Purists will fight to leave these plays as is, but I agree with Robert Brustein, who writes, "...charges of 'desecration' are meaningful only if you subscribe to the idea of a 'definitive' production. I don't. The specialness of theatre--alas, the poignance of the theatre, too-- is its impermanence." Besides, how do we decide what is and isn't faithful to a text? Isn't it faithful to bring out the embedded ideas of a text, to penetrate what is there and find a heart, whether or not that aligns with what we may have come to know as the accepted traditional staging? If we don't look at these works with fresh eyes, they will become decrepit and ragged; they will show their age.

3 Comments:

Blogger MattJ said...

Hi Annie. I definitely agree with you. Especially when it comes to Shakespeare, since we don't even have a good enough point of reference for the greeks and their staging and such.

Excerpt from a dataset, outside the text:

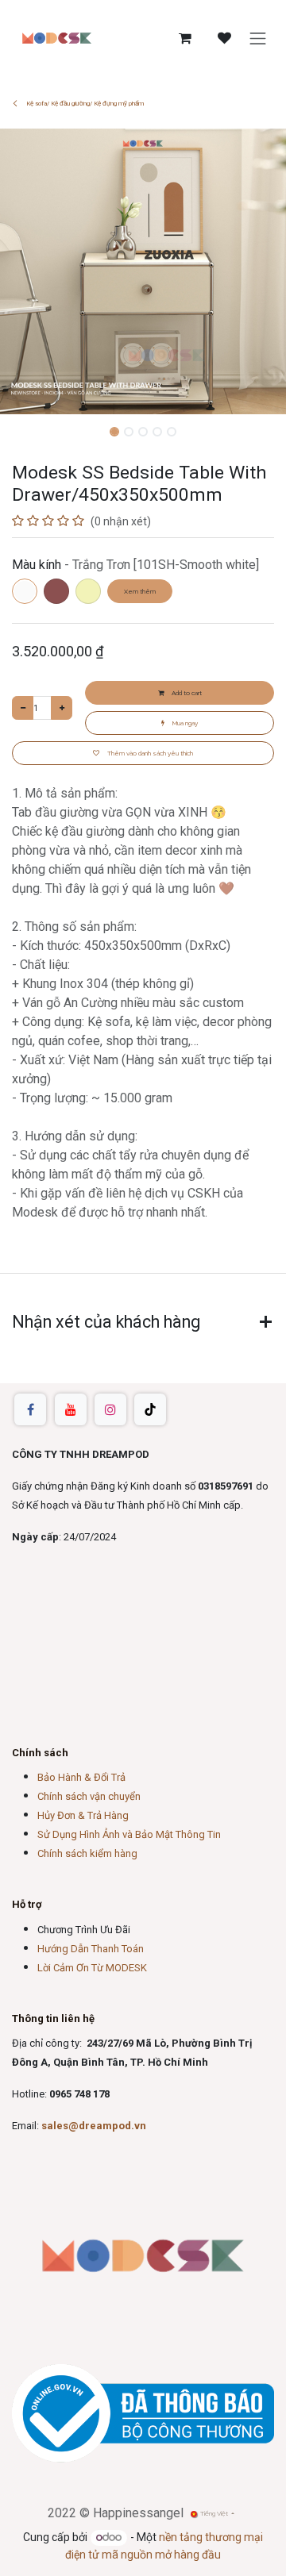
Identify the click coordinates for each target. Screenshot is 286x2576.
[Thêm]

That said, it is extremely difficult to mess with them as well, for a number of reasons. Even the best can sometimes turn into nothing more than a concept slapped on top of a great classic play. And so many concepts have been applied that sometimes you're new idea can actually be a regurgitation. But of course, no 2 productions are the same.

So, I agree with you, but the other direction can sometimes be equally as dangerous. This is why I have been putting a focus on new work lately. Why do another tired resurrection of Midsummer Night's Dream when you can dive into a new work?

7:13 PM  
Blogger Annie said...

Exactly. While you and I may prefer to cultivate new work, there will always be reimagined classics on the horizon.
They have the potential to be exciting and completely different from what we are used to, in that they can find a contemporary footing on what we thought was past.
I think the difference comes when we realize that you can slap a concept over a text by updating the time period, costumes, etc., OR you can use a poetic metaphor approach and do more than cosmetic alterations. Not that I have ever seen that done successfully, but I can hope, right?

2:19 AM  
Blogger Justin Kownacki said...

As a non-regular theatregoer -- and your boyfriend -- I should also add that the script girl with the flashlight was sadly more compelling to watch than the actors themselves. Not only did their voices not gel with their actions in theory, but they seemed pathologically unable to invest their characters with the slightest bit of reality or a human connection -- except the chap playing Hippolytus, who was essentially winging it, and the gent who played the king. Everyone else seemed content to writhe in their primordialism while I kept wondering if the restaurants would be open once this experiment in existing for existing's sake concluded.